=== 本文 ===
┏━━
甲州財閥
概要
郷土意識で緩やかな資本連合を持っていた山梨出身の実業家を意味する総称で、明治中期から昭和初期にかけて鉄道会社や電力会社・証券金融会社を設立または買収し、各方面へ幅広く展開した。
「財閥」とは、本来は三井財閥や住友財閥など異種の業種が同族的支配関係により組織された独占資本を意味するが、ジャーナリズムにおいては実業家集団の結団を指すことがあり、同様の総称には江州財閥(近江商人)がある。
関西を中心に活動し阪急東宝グループの創始者の一人である小林一三は山梨出身者であるが甲州財閥とは別の地方財閥と見なされている。
甲州財閥の盛衰
甲斐国では中近世から西郡を中心に特権伝承を持つ甲州商人が出現し、農閑期に生産した換金作物の行商を内外で行っていたが、こうした甲州商人のなかから幕末には横浜港開港により織物や果樹など甲州物産の投機商が出現する。
明治中期には若尾逸平、雨宮敬次郎、根津嘉一郎らの先駆者に続き小野金六、小池国三、古屋徳兵衛、堀内良平らが出現し、彼らは当時有望性のあった鉄道や電力などの新事業に参入する。中央線の敷設に際しては対立するものの、1896年(明治29年)には山梨県内の豪商農層を総動員して東京電燈の株式過半数を買い占め、電気やガスなどの公共事業や株式投資で産業界における存在感を強め、大正時代には東京市政にも参画した。
┗━━
=== 指示 ===
A) 記録のうち「Describe the element at coordinates (730, 388)」を含む行から「center [16, 23].」を含む行までを書き出せ。その際「Please return your answer」を「Please give your answer」に変え、ほかはそのままにせよ。
B) 甲州財閥についての文章を、最後の文のあとから書き進めよ。

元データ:
┏━━
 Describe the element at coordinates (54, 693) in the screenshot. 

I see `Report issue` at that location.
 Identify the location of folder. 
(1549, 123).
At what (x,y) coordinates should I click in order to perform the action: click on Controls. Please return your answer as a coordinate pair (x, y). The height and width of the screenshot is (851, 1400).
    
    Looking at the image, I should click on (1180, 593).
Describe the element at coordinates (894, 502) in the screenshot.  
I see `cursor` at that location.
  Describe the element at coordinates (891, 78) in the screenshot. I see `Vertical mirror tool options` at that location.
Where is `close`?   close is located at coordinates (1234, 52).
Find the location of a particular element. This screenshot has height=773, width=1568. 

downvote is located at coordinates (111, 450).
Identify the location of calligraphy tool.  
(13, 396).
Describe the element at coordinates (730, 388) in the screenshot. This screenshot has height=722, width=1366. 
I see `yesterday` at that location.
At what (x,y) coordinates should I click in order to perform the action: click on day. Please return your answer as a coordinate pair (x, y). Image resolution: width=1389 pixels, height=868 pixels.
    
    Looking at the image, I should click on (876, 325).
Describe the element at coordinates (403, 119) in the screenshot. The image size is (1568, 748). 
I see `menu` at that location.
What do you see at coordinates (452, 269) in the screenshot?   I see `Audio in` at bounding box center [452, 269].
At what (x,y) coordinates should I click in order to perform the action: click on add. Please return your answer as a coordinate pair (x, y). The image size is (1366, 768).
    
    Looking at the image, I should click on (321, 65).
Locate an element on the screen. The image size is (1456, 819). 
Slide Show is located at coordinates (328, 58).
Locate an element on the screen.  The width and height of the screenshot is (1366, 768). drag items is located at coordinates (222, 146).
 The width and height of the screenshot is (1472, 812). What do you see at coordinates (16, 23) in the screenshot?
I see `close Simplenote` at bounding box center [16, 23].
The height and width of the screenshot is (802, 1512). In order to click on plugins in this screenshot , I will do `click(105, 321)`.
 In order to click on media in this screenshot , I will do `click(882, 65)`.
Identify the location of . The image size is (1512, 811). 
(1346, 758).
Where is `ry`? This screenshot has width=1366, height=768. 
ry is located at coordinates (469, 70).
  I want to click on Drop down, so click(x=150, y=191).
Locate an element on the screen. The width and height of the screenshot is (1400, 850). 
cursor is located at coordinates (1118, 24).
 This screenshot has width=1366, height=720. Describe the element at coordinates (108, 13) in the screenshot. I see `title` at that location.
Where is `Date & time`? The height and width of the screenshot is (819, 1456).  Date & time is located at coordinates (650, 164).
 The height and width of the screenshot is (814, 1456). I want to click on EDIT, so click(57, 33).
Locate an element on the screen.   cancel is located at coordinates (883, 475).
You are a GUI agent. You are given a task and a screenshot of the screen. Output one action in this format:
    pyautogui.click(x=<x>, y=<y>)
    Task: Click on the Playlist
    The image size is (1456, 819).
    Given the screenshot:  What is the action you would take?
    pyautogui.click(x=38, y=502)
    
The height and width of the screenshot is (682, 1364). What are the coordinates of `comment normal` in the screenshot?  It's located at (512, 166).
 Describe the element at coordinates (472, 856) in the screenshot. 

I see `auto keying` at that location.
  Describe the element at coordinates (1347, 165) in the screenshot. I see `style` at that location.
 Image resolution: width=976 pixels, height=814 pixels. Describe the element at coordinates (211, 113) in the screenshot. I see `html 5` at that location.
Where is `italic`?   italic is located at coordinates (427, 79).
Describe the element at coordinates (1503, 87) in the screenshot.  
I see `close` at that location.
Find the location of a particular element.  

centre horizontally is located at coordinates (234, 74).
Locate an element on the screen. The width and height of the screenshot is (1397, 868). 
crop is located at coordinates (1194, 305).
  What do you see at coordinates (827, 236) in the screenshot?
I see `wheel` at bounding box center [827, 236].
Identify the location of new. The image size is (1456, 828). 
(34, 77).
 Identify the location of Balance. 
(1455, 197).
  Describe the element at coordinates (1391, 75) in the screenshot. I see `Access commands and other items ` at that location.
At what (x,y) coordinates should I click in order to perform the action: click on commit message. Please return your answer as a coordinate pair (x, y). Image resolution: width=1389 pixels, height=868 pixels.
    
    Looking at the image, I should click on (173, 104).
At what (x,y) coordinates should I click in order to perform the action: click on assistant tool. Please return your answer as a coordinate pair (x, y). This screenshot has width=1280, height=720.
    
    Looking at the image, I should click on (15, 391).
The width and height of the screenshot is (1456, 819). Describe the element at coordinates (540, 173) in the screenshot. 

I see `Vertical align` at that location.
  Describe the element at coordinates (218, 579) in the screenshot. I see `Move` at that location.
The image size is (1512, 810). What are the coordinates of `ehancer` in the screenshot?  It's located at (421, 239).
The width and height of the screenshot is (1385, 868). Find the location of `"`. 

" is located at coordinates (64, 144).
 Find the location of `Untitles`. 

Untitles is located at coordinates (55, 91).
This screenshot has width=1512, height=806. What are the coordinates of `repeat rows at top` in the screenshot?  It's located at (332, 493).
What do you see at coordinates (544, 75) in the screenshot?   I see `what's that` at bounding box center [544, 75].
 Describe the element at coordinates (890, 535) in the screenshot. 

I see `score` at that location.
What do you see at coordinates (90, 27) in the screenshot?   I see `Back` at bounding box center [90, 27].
┗━━
=== 解答 ===
A)
Describe the element at coordinates (730, 388) in the screenshot. This screenshot has height=722, width=1366. 
I see `yesterday` at that location.
At what (x,y) coordinates should I click in order to perform the action: click on day. Please give your answer as a coordinate pair (x, y). Image resolution: width=1389 pixels, height=868 pixels.
    
    Looking at the image, I should click on (876, 325).
Describe the element at coordinates (403, 119) in the screenshot. The image size is (1568, 748). 
I see `menu` at that location.
What do you see at coordinates (452, 269) in the screenshot?   I see `Audio in` at bounding box center [452, 269].
At what (x,y) coordinates should I click in order to perform the action: click on add. Please give your answer as a coordinate pair (x, y). The image size is (1366, 768).
    
    Looking at the image, I should click on (321, 65).
Locate an element on the screen. The image size is (1456, 819). 
Slide Show is located at coordinates (328, 58).
Locate an element on the screen.  The width and height of the screenshot is (1366, 768). drag items is located at coordinates (222, 146).
 The width and height of the screenshot is (1472, 812). What do you see at coordinates (16, 23) in the screenshot?
I see `close Simplenote` at bounding box center [16, 23].

B)
昭和初期の金融恐慌で総帥的立場にあった若尾家が没落し、世代交代により郷土意識が希薄化すると影響力は弱体化する。戦後は財閥解体などにより規模が縮小し、その後もロッキード事件などの汚職に甲州系資本が関与したなどによるイメージダウンや、平成不況などにより廃業・合併する企業が増えるなど現在では甲州系資本の影響力は低下している。
甲州財閥は戦後の山梨県近現代史研究においても主要な研究テーマとなっており、斎藤康彦は若尾家を題材に地主、企業家、銀行家のそれぞれの側面から分析し、甲州財閥を支えた豪農商層の考察や地方産業の研究と合わせて山梨県近現代の経済産業史を通観している。また、山梨県立博物館では若尾家など甲州財閥に関係する展示を行っている。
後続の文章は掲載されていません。